As space-based probes and telescopes continue to reveal new and seemingly unimaginable features of our universe, a geological landmark on Saturn’s moon Iapetus ranks high on the list of things particularly peculiar.

Images provided by NASA’s Cassini spacecraft in 2005 reveal an almost straight-line mountain range that towers higher than 12 miles and spreads as wide as 60 miles, spanning more than 75 percent of the equatorial belt on Iapetus — the ringed planet’s third-largest moon at 900 miles in diameter. It is shaped like a walnut, which has a ridge between the halves of its shell, but the Iapetus ridge is higher than Mount Everest and extends for thousands of miles — almost completely around the moon’s equator.

“There’s nothing else like it in the solar system,” says Andrew Dombard, associate professor of earth and environmental sciences at the University of Illinois at Chicago (UIC). “It’s something we’ve never seen before and didn’t expect to see.”

While other scientists have hypothesized that Iapetus’ mountains were formed by internal forces such as volcanism, Dombard, along with Andrew Cheng, chief scientist in the Space Department at the Johns Hopkins University Applied Physics Laboratory in Laurel, Md., William McKinnon, professor of earth and planetary sciences at Washington University in St. Louis and Jonathan Kay, a UIC graduate student studying with Dombard, think the mountains resulted from icy debris raining down from a sub-satellite, or mini-moon orbiting Iapetus that burst into bits under tidal forces of the larger moon.

“Imagine all of these particles coming down horizontally across the equatorial surface at about 400 meters per second — the speed of a rifle bullet, one after another, like frozen baseballs,” says McKinnon. “At first the debris would have made holes to form a groove that eventually filled up.”

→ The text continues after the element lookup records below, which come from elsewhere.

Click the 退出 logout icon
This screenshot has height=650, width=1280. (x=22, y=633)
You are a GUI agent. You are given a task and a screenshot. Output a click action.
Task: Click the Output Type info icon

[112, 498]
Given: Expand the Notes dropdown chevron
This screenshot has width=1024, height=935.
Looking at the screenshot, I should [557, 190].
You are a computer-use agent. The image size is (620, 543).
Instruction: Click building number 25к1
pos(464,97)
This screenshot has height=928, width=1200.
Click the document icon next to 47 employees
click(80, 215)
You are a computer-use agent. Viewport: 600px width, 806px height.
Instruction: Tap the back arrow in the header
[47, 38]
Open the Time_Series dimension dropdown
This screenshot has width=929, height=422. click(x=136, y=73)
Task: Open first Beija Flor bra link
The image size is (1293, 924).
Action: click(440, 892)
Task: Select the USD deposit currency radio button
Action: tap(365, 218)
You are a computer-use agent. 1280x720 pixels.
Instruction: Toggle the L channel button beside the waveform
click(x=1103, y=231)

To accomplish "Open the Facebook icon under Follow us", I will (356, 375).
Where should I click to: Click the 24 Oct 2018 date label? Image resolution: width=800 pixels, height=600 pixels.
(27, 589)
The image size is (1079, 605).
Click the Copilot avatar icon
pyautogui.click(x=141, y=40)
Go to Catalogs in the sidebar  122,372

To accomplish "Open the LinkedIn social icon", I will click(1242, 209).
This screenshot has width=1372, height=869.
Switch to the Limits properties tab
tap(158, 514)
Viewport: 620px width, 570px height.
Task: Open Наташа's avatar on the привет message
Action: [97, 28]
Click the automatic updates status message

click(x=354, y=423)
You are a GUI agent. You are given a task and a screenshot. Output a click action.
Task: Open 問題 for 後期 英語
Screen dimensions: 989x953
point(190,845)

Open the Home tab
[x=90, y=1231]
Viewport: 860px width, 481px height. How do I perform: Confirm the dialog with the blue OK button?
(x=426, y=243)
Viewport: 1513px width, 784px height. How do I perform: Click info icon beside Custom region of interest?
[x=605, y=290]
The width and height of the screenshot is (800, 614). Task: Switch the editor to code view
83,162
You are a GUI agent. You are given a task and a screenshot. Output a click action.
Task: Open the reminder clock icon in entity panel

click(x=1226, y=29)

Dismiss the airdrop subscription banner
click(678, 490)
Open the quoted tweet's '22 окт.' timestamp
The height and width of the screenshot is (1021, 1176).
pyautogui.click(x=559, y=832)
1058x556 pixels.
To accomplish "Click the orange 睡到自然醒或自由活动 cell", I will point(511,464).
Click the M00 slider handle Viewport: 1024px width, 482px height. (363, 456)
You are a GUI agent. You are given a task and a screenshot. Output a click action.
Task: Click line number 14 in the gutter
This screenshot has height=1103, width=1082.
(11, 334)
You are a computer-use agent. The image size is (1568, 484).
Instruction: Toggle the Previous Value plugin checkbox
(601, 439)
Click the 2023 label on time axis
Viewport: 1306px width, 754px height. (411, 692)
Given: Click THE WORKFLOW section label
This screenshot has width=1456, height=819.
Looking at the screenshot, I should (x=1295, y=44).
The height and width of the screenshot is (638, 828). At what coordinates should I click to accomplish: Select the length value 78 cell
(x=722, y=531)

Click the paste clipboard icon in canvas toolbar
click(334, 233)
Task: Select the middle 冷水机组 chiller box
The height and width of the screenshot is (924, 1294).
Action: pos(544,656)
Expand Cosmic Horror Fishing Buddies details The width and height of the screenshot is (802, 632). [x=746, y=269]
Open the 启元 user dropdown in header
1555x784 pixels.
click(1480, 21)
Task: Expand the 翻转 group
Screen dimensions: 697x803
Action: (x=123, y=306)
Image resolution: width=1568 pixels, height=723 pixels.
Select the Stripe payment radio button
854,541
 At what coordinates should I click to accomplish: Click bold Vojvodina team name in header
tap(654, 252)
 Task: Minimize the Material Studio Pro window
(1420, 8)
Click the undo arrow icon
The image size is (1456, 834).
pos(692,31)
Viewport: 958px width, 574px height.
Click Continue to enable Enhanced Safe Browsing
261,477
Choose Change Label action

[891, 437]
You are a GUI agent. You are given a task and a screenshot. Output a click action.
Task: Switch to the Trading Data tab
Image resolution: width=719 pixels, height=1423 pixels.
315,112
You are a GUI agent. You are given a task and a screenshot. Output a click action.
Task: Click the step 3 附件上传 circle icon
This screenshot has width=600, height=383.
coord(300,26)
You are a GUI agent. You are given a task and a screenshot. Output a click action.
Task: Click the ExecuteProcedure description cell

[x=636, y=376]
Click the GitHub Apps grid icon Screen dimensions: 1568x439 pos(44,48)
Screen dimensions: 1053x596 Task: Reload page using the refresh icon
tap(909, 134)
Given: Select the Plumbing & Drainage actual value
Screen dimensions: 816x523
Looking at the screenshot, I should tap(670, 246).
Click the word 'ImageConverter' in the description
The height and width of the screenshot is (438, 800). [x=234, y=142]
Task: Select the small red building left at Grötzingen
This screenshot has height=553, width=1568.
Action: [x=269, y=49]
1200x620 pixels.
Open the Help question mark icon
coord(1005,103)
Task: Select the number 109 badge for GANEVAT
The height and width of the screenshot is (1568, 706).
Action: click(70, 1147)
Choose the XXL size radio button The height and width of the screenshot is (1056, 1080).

The scientists think the phenomenon is the result of what planetary scientists call a “giant impact,” where crashing and coalescing debris during the solar system’s formation more than 4 billion years ago created satellites such as Earth’s Moon and Pluto’s largest satellite, Charon.

They’ve done a preliminary analysis demonstrating the plausibility of impact formation and subsequent evolution of Iapetus’ sub-satellite. Dombard says Iapetus is the solar system’s moon with the largest Hill Sphere — the zone surrounding a moon where the gravitational force is stronger than that of the planet it circles. “It is the only moon far enough from its planet, and large enough relative to its planet, that a giant impact may be able to form a sub-satellite,” Cheng says.

This fact lends plausibility to the rain of debris along the equator hypothesis, Dombard says, but he adds that more sophisticated computer modeling and analysis is planned in the coming years to back it up.

Several other models have been proposed by scientists about what caused this odd formation of mountains on Iapetus, but Dombard says they all have shortcomings.

“There are three critical observations that you need to explain,” he says “Why the mountains sit on the equator, why it’s found only on the equator, and why only on Iapetus? Previous models address maybe one or two of those critical observations. We think we can explain all three.”

The planetary scientists will present details of their model on Dec. 15 at the American Geophysical Union’s fall meeting in San Francisco.